=== Begin Enclosure ===
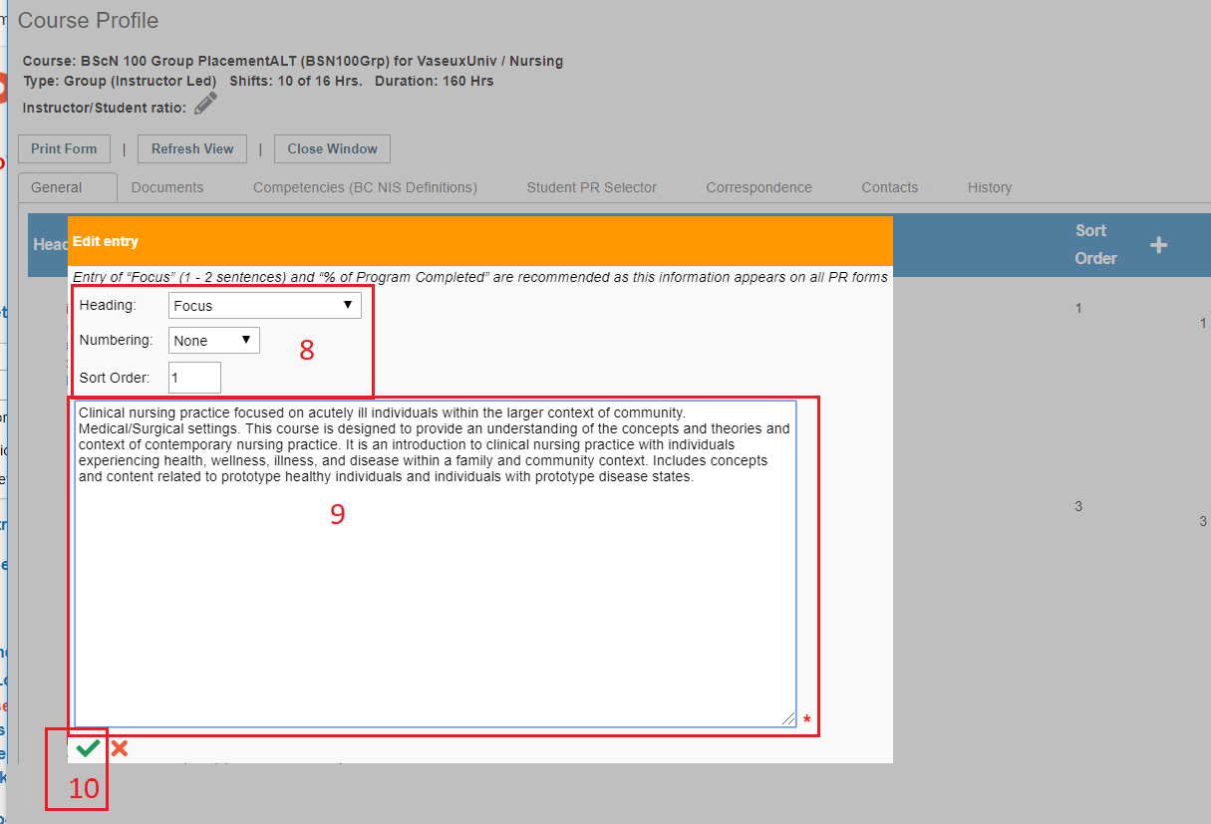Open the Documents tab
The height and width of the screenshot is (824, 1211).
tap(167, 187)
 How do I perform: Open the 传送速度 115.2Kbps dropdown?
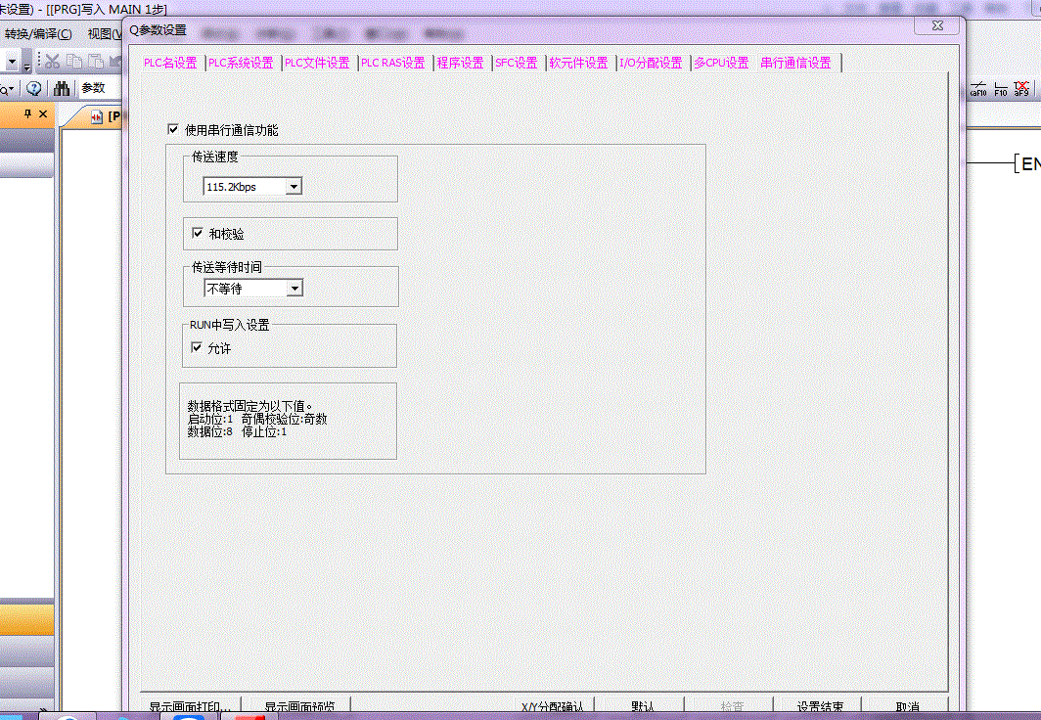tap(294, 187)
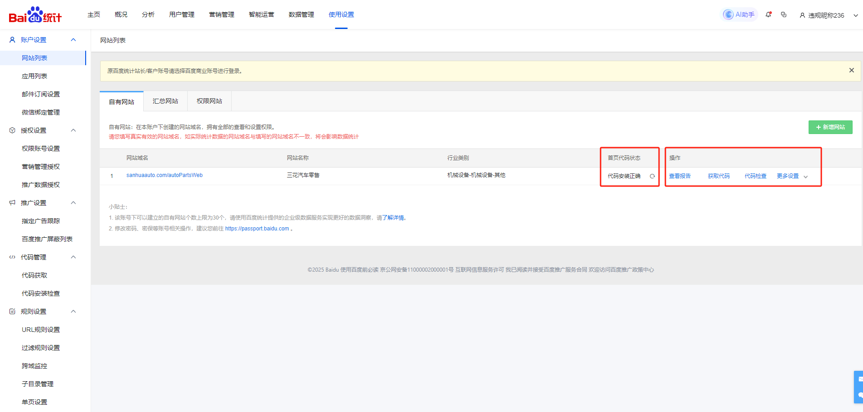The image size is (863, 412).
Task: Collapse the 账户设置 sidebar section
Action: 73,40
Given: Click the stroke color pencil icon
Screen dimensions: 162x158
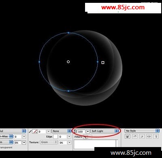Looking at the screenshot, I should click(30, 131).

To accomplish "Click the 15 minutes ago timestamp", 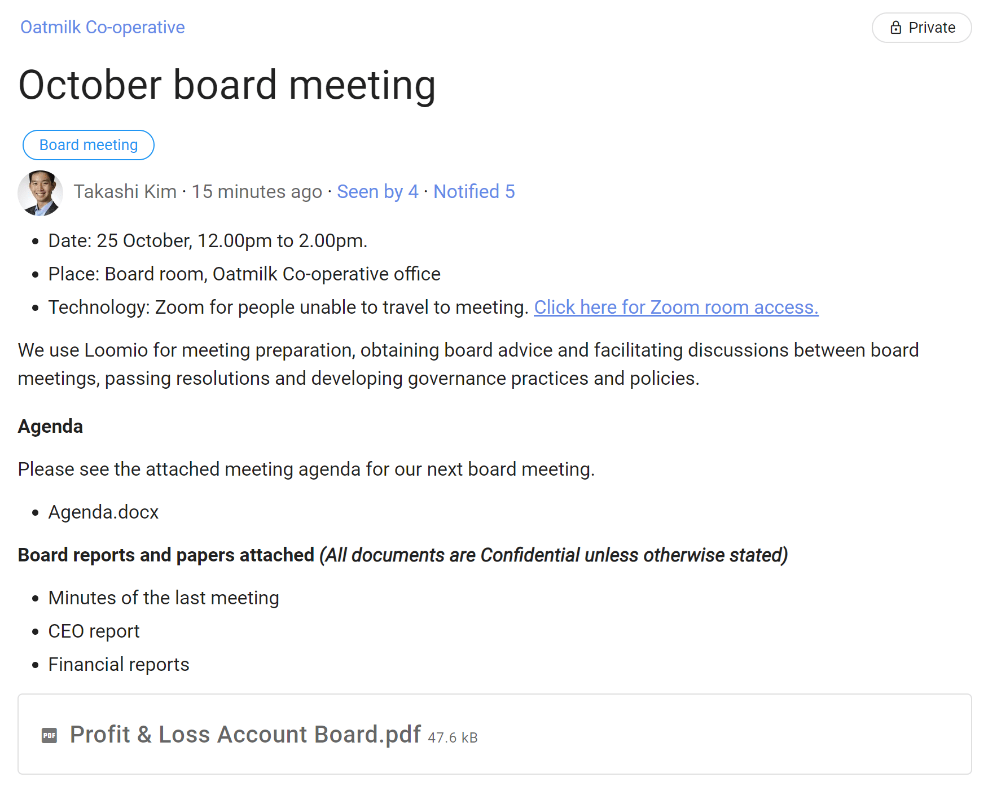I will click(x=257, y=192).
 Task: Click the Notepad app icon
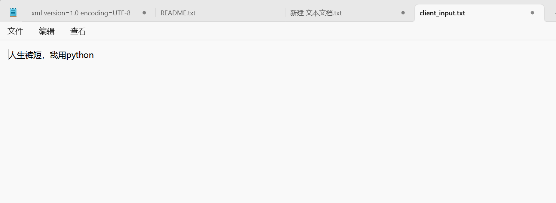13,13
=== End Enclosure ===
Problem statement: The answer should consist only of the lines above from the one with "How do I perform: Open" through the one with "Given: Click the stroke color pencil icon", repeated exactly, with no pictures among them.

Solution to the exercise:
 How do I perform: Open the 传送速度 115.2Kbps dropdown?
tap(294, 187)
The image size is (863, 412).
Task: Collapse the 账户设置 sidebar section
Action: 73,40
Given: Click the stroke color pencil icon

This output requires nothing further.